Knowing very well that Azerbaijan's main strength came from its natural resources and its ability to sell the oil and natural gas in the world energy markets, Armenia targeted Tovuz in July 2020. Tovuz is not within the disputed Nagorno-Karabakh region. However, it is at the crossroads of the above-mentioned energy pipelines and also the strategic Baku-Tbilisi-Kars railway. This incident did not lead to an all-out conflict but further complicated an already strained relationship.
The main clashes came after September 27, 2020. Both sides blame each other for the escalation; the two neighbors clashed with all their military strength, one to keep Nagorno-Karabakh, others to regain it. Having strengthened their military capabilities with the revenues from the sales of the energy resources, Azerbaijani forces swiftly overwhelmed the Armenian forces. Unmanned drones that were bought from Turkey significantly sustained the Azerbaijani superiority. Although it is seen from its name (Nagorno means mountainous in Russian and Dağlık means the same in Azerbaijani Turkish), the terrain was not perfect for a military campaign. Azerbaijani soldiers steadily marched into the heart of the occupied territories at a rapid pace.

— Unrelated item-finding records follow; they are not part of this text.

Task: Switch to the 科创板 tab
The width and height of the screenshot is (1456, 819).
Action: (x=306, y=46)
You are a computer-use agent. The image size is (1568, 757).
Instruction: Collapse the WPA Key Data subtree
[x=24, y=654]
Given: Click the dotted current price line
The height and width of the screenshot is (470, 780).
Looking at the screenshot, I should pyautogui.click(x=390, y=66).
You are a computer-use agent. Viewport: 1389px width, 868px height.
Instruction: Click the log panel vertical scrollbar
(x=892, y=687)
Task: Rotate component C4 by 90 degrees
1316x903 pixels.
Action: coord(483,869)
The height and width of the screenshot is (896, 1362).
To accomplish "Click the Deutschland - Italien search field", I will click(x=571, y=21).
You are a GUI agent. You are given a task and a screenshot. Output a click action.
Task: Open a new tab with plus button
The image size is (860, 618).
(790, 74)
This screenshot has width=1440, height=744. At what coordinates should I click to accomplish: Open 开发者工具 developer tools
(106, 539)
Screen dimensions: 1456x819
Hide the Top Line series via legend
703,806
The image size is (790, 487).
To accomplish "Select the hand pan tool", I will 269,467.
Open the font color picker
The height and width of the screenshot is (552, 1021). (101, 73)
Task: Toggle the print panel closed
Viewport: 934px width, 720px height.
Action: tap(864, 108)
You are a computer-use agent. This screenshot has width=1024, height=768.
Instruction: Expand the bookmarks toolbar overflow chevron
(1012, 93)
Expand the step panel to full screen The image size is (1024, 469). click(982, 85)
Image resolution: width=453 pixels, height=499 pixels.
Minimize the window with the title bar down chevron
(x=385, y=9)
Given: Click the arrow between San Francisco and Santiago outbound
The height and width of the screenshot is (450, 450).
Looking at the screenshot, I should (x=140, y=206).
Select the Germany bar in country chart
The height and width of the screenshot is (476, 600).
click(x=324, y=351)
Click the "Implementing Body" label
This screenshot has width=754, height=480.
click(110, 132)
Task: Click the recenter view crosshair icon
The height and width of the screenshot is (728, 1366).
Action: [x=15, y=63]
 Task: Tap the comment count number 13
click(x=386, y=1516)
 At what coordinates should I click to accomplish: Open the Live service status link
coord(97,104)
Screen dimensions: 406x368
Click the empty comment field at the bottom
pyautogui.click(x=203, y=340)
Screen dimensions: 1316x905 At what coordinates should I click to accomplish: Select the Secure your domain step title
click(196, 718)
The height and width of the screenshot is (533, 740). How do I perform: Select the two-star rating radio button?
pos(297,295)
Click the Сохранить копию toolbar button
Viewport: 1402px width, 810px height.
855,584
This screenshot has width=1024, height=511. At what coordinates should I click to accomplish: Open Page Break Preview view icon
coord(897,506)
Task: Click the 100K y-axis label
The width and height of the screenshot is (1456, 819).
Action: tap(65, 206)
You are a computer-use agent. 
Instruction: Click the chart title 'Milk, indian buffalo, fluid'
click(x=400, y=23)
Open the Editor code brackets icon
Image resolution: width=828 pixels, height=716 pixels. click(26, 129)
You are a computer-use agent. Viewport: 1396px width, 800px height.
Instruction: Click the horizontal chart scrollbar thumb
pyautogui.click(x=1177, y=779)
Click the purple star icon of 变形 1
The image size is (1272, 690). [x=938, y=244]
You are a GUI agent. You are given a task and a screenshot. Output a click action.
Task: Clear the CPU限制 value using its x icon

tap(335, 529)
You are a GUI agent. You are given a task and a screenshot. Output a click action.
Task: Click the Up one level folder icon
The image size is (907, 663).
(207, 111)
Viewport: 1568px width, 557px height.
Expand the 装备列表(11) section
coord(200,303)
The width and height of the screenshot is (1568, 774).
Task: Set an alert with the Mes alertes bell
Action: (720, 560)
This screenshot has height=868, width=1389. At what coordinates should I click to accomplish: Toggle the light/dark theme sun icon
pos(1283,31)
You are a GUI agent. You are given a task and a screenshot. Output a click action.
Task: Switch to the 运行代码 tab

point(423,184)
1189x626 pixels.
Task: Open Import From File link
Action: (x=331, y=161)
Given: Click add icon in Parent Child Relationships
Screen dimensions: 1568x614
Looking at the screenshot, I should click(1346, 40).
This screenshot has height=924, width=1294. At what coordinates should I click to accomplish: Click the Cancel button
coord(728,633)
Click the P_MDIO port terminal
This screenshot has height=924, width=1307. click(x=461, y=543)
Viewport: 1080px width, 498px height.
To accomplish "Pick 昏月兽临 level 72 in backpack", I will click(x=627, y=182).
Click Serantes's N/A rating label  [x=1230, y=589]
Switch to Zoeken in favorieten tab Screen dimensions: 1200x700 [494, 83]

The armistice came after the liberation of Shusha on November 8, 2020. (This day will be celebrated as Victory Day in Azerbaijan.) Russia, the main power that controlled the whole Caucasus region in the Soviet era, brokered the deal and brought together the belligerent parties to form a ceasefire agreement. The agreement gave Azerbaijan the authority to keep the lands it had liberated in its campaign that took six weeks and obliged Armenia to cede large swathes of territory in the disputed Nagorno-Karabakh region.
This ceasefire agreement of November 9, 2020, is highly significant in terms of energy geopolitics. As was mentioned above, Azerbaijan exports a considerable amount of natural gas and oil via pipelines (e.g., South Caucasus Pipeline, which carries natural gas first to Turkey, then TANAP transmits the gas Europe and BTC pipeline) that lie near the Armenian border. If the main dispute between Azerbaijan and Armenia (that is to say, Nagorno-Karabakh conflict) is to be settled following this agreement, energy markets (especially Turkish and European markets) will certainly benefit from this result. Given that it has proved its military superiority over Armenia, Azerbaijan can securely supply Turkey and Europe with energy resources without the fear of attacks like the attack on Tovuz last July.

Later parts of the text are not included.